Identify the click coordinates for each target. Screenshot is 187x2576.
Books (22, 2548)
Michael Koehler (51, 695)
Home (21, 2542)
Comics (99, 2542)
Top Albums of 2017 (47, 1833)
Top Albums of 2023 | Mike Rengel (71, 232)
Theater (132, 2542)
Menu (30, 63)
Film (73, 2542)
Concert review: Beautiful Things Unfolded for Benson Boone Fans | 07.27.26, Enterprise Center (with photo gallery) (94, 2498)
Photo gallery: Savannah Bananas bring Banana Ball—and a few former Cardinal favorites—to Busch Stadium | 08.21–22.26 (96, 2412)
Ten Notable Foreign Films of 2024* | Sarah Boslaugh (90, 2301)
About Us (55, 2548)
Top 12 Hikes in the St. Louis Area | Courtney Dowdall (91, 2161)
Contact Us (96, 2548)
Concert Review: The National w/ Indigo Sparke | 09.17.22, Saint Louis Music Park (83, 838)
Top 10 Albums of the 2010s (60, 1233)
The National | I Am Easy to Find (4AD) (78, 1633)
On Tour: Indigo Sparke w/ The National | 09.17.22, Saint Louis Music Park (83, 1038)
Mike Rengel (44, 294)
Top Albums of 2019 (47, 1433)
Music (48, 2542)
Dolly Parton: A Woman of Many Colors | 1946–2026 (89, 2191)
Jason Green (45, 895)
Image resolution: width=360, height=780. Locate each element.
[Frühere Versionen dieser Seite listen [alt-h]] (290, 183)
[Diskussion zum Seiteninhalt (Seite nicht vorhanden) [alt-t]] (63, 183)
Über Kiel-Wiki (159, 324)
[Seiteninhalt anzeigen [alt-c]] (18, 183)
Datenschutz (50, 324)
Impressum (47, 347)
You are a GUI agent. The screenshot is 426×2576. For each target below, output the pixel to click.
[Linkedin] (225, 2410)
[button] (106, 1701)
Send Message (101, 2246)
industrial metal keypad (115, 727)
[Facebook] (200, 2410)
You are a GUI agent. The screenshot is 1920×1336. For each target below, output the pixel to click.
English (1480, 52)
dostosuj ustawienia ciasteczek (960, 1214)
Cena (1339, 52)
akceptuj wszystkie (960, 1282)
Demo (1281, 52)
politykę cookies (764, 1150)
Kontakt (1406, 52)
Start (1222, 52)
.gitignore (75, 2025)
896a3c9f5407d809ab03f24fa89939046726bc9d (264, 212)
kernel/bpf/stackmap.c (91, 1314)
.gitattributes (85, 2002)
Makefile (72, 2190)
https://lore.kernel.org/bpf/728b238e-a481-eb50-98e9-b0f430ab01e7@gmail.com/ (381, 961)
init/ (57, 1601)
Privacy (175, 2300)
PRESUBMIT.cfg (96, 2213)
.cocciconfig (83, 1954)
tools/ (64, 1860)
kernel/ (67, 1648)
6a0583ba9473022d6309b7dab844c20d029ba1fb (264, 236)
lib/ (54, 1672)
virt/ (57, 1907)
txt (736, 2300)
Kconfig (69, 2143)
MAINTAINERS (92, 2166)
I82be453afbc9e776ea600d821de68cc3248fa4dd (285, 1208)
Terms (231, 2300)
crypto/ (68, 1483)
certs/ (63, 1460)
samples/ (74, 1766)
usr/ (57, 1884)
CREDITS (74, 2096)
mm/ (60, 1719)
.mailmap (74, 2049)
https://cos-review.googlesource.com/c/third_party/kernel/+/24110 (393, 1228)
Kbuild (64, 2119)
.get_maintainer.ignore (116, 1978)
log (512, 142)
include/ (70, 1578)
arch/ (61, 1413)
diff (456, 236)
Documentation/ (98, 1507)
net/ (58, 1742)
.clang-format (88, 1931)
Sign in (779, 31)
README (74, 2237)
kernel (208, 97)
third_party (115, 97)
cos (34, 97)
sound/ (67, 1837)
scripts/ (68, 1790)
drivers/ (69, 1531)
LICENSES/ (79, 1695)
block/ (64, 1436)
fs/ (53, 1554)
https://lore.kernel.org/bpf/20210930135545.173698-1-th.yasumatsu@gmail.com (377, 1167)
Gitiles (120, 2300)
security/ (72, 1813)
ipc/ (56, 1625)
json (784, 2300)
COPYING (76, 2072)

- **Task instructions**
Copy out all lines of the material above in which "pixel" occurs.

- **Response**
You are a GUI agent. The screenshot is 426×2576. For each target below, output the pixel to click.
You are a GUI agent. The screenshot is 1920×1336. For each target below, output the pixel to click.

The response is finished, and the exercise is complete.